Additional inseminations may not improve the chances of a pregnancy. Ordinary sexual lubricants should not be used in the process, but special fertility or 'sperm-friendly' lubricants can be used for increased ease and comfort.
When performed at home without the presence of a Vetrimaaran wife sexual dysfunction, aiming the sperm in the vagina at the cervix may be more difficult to achieve and the effect is to 'flood' the vagina with semen, rather than to target it specifically at the entrance to the cervix. This procedure is therefore sometimes referred to as intravaginal insemination IVI.
The sealed end of the straw itself must be cut off and the open end of the straw is usually fixed straight on to the tip of the syringe, allowing the contents to be drawn into the syringe. Sperm from more than one straw can generally be used in the same syringe. Where fresh semen is used, this must be allowed to liquefy before inserting it into the syringe, or alternatively, the syringe may be back-loaded. A conception cap, which is a form of conception devicemay be inserted into the vagina
Vetrimaaran wife sexual dysfunction insemination and may be left in place for several hours.
Using this method, a woman may go about her usual activities while the cervical cap holds the semen in the vagina close to the entrance to the cervix. Vetrimaaran wife sexual dysfunction of this method claim that it increases the chances of conception. One advantage with the conception device is that fresh, non-liquefied semen may be used. The partner or donor may ejaculate straight into the cap and this can be immediately inserted into the vagina.
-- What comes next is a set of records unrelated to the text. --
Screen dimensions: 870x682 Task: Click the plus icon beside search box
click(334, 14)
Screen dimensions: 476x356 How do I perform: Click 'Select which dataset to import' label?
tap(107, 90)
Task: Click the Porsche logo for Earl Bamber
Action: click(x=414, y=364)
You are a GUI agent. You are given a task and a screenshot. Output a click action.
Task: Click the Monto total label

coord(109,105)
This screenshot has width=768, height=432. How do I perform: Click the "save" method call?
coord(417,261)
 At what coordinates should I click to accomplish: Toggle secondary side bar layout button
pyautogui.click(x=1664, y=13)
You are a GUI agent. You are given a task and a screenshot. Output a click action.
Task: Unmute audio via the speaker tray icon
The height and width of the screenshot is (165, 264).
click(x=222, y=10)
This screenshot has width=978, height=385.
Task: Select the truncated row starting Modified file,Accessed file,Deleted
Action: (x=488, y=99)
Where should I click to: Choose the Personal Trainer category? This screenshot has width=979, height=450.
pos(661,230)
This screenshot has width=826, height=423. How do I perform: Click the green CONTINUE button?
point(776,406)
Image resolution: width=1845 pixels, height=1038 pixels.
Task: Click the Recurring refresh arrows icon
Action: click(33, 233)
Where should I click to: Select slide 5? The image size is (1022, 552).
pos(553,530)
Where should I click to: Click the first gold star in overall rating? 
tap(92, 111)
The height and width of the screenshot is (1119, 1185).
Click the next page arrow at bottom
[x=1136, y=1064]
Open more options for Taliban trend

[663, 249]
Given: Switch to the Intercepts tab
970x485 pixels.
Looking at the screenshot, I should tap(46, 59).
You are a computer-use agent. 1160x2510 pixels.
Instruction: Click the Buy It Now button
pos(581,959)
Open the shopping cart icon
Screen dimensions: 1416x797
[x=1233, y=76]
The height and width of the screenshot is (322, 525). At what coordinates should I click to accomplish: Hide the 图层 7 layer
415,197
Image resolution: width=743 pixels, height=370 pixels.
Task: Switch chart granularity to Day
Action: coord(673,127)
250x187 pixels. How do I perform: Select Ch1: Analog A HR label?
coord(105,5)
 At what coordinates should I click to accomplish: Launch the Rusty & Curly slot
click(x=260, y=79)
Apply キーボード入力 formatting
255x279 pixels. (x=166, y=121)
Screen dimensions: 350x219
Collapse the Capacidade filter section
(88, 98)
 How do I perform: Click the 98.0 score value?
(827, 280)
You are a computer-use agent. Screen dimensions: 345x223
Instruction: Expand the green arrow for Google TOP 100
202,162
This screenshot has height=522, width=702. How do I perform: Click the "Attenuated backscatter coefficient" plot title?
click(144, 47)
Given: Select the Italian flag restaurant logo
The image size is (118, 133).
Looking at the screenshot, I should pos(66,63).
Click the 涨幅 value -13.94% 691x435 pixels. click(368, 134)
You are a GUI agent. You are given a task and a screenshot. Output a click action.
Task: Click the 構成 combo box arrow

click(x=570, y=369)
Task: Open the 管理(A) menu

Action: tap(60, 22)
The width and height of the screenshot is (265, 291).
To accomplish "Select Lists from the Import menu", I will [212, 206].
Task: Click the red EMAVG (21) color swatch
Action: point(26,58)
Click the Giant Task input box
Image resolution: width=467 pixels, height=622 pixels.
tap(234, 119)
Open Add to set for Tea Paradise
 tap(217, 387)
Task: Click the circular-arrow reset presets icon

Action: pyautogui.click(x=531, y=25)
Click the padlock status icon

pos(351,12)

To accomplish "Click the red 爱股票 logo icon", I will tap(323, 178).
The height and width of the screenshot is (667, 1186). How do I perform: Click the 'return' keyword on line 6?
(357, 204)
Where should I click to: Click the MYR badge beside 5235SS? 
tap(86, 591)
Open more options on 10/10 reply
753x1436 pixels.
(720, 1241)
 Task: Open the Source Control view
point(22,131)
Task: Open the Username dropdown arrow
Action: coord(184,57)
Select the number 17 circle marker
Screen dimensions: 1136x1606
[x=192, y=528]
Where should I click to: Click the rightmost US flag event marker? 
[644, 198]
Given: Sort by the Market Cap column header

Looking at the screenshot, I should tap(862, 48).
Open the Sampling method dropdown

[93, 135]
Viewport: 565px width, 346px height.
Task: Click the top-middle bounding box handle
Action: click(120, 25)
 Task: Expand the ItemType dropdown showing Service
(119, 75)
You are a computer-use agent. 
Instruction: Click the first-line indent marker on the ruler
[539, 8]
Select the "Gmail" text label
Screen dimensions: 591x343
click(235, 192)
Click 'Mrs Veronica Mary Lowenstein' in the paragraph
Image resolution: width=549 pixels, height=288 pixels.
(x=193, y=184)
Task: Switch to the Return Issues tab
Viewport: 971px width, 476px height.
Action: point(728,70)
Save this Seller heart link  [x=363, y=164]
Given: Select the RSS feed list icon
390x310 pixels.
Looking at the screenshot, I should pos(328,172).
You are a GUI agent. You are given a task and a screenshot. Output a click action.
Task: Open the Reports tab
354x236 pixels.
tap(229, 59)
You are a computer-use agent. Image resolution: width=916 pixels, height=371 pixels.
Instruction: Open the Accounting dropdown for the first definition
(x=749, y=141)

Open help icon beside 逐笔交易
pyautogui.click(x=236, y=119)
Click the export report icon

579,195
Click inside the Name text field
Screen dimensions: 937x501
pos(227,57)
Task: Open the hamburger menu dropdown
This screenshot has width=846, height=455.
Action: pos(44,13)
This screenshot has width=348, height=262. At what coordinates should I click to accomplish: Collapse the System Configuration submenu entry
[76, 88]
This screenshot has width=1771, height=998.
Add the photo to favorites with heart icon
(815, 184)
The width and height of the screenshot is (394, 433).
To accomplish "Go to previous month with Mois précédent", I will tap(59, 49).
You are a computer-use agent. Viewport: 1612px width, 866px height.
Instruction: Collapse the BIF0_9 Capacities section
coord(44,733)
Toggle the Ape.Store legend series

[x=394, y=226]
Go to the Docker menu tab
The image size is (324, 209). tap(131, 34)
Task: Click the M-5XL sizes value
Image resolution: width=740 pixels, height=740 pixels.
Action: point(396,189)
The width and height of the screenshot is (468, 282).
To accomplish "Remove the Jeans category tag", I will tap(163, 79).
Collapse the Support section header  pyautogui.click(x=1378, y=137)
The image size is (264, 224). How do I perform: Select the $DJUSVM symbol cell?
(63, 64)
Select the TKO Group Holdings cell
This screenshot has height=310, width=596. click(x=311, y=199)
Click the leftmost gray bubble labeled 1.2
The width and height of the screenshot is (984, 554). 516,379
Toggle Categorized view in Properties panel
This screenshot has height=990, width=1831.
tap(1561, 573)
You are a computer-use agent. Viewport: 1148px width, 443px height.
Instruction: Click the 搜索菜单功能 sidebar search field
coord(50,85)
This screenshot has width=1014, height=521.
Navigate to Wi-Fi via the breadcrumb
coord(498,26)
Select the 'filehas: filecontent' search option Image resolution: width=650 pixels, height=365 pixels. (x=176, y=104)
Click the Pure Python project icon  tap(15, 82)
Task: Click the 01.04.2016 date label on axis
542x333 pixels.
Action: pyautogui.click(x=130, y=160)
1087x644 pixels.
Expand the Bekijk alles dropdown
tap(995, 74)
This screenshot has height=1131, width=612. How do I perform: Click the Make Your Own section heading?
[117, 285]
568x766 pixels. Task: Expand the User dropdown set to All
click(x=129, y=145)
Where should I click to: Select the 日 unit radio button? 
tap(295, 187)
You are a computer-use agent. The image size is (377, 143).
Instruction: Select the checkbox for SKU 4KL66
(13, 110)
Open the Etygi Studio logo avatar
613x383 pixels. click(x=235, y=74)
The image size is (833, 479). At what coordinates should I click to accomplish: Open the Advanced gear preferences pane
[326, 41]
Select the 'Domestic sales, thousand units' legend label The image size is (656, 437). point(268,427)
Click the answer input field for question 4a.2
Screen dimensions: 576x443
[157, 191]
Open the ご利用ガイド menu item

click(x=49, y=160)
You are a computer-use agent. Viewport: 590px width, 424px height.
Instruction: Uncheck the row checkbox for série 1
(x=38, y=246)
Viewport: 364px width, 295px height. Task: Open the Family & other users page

Other methods may be used to insert semen into the vagina notably involving different uses of a conception cap. This may, for example, be inserted filled with sperm which does not have to be liquefied. The male may therefore ejaculate straight into the cap. Alternatively, a specially designed conception cap with a tube attached may be inserted empty into the vagina after which liquefied semen is poured into the tube.
These methods are designed to ensure that donor or partner semen is inseminated as close as possible to the cervix and that it is kept in place there to increase the chances of conception.
Intrauterine insemination IUI involves injection of washed sperm into the uterus with a catheter.
If unwashed semen is used, it may elicit uterine cramping, expelling the semen and causing pain, due to content of prostaglandins. Prostaglandins are also the compounds responsible for causing the myometrium to contract Vetrimaaran wife sexual dysfunction expel "Vetrimaaran wife sexual dysfunction" menses from the uterus, during menstruation. Resting on the table for fifteen minutes after an IUI is optimal for the woman to increase the pregnancy rate.
Unlike ICI, intrauterine insemination normally requires a medical practitioner to perform the procedure. A female under 30 years of age has optimal chances with IUI; for the man, a TMS of more than 5 million per ml is optimal. IUI is a more efficient method of artificial insemination than ICI and, because of its generally higher success rate, is usually the insemination procedure of choice for single women and lesbians using donor semen in a fertility centre and who are less likely to have fertility issues of their own.
Enabling the sperm to be inserted directly into the womb will produce a better chance of conceiving. Still, advanced maternal age causes decreased success rates; women aged 38—39 years appear to have reasonable success during the first two cycles of ovarian hyperstimulation and IUI.
A double intrauterine insemination theoretically increases pregnancy rates by decreasing the risk of missing the fertile window during ovulation. However, a randomized trial of insemination after ovarian hyperstimulation found no difference Vetrimaaran wife sexual dysfunction live birth rate between single and double intrauterine insemination.
Intrauterine tuboperitoneal insemination IUTPI involves injection of washed sperm into both the uterus and fallopian tubes.